Farms usually qualify for agricultural property relief (APR) from 40% IHT, enabling the business to be passed on to family after death, and to continue running without parts having to be sold or burdened with debt to pay a tax bill.
Depending on the type of diversification being considered, there are knock-on impacts to consider. For example, if you diversify into renewables, the land used may no longer qualify for APR unless it is an integral part of the agricultural business - such as providing power for an agricultural activity. It may still qualify for business property relief (BPR) - the alternative relief for businesses –- but not in situations where the land is let out to someone else to put a wind turbine on. A joint venture, on the other hand, may be eligible for BPR.
For woodland, APR only applies if it is considered to be an integral part of the farm, such as shelter belts. It is lost if you go into commercial forestry and grow timber to sell, as that is non-agricultural. BPR may apply instead though.
For the farmhouse, APR again applies, but only if that building is at the centre of farming business and appropriate in size and nature to those operations. Moving all operations to an office in an outbuilding might make sense from a practical perspective, but note that APR on the farmhouse may be lost.
Even if the farmhouse remains the hub of the farm business, there is still a risk of losing APR on the property if you have diversified your business to the extent that most of the activities carried out are non-agricultural in nature. In that type of situation, separate vehicles are an option; one for the farm and house, and one for the other business activities - as long as the house is not then out of proportion to farming operations.

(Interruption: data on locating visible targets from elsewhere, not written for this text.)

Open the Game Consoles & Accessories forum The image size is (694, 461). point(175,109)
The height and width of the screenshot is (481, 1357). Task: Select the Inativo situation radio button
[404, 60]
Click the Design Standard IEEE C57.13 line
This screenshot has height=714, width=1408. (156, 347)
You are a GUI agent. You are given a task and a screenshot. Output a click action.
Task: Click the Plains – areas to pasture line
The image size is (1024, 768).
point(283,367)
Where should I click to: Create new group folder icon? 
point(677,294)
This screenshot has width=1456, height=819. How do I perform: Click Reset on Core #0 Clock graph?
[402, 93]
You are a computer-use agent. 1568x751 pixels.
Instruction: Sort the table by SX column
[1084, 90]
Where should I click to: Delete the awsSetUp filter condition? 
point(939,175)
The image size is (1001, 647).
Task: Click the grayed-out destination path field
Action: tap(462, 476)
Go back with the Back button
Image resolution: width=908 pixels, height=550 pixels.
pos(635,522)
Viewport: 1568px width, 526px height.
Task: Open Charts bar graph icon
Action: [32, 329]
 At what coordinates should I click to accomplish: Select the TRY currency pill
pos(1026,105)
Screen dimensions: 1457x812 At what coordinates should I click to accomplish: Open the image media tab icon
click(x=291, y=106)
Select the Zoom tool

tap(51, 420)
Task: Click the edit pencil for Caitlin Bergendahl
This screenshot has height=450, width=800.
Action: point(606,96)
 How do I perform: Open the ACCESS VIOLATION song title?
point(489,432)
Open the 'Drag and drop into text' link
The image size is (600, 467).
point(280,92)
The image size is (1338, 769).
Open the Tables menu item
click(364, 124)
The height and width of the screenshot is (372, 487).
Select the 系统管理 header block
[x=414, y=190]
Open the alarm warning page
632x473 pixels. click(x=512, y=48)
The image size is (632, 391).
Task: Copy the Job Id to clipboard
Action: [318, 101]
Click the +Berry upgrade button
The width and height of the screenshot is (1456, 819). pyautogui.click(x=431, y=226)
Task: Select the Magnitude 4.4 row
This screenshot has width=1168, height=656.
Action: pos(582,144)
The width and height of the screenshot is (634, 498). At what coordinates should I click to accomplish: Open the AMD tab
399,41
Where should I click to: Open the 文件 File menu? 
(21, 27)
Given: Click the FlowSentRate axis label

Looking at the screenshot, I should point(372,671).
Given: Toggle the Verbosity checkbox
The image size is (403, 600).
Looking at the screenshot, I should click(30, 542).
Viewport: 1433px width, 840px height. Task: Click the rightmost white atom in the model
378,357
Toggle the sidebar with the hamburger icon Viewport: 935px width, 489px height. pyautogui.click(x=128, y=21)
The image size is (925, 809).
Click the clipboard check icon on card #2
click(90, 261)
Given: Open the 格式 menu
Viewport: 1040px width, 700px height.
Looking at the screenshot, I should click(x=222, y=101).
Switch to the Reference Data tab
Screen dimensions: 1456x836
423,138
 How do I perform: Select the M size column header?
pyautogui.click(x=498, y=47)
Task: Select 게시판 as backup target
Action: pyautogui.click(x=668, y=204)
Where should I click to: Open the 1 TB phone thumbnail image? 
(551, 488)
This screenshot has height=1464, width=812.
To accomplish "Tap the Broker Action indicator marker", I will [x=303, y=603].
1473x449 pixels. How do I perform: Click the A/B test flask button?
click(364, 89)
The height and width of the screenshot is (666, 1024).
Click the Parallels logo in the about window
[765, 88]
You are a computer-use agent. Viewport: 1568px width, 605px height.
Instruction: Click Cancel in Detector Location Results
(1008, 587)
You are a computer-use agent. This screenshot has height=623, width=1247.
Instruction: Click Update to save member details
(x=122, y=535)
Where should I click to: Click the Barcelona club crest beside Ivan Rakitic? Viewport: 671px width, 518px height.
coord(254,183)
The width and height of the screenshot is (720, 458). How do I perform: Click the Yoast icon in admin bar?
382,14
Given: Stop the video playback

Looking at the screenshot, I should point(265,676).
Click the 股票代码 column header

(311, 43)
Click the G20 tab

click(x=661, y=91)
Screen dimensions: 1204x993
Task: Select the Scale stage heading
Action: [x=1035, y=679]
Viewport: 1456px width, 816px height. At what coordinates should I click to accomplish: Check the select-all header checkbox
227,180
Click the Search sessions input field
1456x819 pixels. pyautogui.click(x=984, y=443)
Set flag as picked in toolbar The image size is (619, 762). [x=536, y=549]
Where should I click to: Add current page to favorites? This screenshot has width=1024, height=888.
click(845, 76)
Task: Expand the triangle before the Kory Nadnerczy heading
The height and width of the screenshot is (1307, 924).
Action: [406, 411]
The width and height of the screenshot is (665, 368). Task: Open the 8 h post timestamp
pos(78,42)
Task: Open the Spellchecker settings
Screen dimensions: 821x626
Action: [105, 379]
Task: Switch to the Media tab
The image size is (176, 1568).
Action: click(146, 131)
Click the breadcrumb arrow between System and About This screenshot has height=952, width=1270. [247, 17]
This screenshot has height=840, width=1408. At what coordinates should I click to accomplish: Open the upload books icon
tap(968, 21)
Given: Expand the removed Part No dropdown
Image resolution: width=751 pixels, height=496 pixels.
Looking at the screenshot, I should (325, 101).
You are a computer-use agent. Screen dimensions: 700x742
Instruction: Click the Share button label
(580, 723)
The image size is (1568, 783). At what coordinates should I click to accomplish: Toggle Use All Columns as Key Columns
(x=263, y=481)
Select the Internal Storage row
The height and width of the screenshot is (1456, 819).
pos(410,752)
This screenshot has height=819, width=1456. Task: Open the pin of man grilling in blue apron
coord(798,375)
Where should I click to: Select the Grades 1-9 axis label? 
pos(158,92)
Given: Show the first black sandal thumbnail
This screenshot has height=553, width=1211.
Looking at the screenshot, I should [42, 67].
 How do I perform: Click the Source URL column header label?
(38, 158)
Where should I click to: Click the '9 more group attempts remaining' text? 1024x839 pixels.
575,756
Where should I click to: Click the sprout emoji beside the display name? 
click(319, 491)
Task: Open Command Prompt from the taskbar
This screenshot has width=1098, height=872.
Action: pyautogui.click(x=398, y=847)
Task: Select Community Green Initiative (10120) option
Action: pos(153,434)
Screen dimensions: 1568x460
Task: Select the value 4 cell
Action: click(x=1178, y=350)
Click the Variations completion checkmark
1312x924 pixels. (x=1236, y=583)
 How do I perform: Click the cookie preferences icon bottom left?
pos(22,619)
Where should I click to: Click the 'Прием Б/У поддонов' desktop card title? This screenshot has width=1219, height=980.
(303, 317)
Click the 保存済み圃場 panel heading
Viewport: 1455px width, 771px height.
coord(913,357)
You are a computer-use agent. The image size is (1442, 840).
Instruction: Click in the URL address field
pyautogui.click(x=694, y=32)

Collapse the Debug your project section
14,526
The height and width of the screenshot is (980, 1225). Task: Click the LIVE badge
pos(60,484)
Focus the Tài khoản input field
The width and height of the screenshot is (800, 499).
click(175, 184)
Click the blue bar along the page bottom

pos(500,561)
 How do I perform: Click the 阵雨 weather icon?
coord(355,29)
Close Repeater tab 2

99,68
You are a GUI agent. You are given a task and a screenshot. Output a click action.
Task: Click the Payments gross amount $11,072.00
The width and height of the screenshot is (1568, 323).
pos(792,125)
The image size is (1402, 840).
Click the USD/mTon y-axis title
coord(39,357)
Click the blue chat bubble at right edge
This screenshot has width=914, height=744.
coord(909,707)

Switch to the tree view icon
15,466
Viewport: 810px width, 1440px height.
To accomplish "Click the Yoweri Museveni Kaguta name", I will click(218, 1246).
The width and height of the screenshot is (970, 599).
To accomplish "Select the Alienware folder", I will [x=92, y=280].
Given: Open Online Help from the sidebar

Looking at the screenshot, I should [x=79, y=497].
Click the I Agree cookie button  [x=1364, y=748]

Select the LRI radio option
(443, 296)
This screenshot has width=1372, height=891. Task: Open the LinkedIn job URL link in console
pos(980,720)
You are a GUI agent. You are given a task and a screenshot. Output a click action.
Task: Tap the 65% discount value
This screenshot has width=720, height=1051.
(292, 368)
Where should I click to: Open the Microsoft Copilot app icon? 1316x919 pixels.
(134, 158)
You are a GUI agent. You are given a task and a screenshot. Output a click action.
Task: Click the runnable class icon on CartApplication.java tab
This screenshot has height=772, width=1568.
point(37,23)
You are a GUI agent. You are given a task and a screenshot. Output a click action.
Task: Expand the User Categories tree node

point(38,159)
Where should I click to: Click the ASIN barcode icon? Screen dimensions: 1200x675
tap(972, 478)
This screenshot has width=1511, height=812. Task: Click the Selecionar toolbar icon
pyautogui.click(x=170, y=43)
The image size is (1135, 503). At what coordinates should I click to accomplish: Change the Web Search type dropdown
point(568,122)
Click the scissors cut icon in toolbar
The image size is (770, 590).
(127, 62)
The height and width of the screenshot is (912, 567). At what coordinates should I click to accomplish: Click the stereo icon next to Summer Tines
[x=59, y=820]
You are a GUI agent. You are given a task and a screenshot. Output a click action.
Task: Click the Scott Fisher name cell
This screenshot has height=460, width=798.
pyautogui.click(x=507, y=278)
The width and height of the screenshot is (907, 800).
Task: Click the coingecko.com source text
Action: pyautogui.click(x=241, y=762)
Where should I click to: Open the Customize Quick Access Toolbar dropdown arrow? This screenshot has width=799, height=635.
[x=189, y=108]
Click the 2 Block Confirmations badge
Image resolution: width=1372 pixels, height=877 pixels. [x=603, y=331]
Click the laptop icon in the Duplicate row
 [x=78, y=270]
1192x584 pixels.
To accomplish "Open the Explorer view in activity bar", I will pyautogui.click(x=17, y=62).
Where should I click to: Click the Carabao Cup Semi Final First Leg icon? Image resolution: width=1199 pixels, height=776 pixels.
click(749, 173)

If contractors or other personnel are brought in to help with the running of the farm, APR may be lost on the house unless you are still 'the farmer' and decision-maker - and can provide evidence of this. You would still expect APR on the land.
If you do lose APR because of diversifying away from farming into other activities, BPR is helpful. However, BPR does not apply where the business is wholly or mainly an investment in land. This means that if the diversification tips the balance from mainly farming to mainly letting, such as holiday or residential lets or letting land out to others, BPR will not apply and you won't benefit from any IHT reliefs.
Diversification can cause you to lose relief for your original activities, but there are ways to mitigate this. One approach is that the diversified elements of the business - which have no IHT reliefs - can be structured separately to protect the core relieved activities.
All elements need to be considered before diversification of a farm business happens; commercial opportunity will be uppermost in the mind, but IHT is also an important factor. Careful planning and structuring can go a long way in protecting some of these reliefs.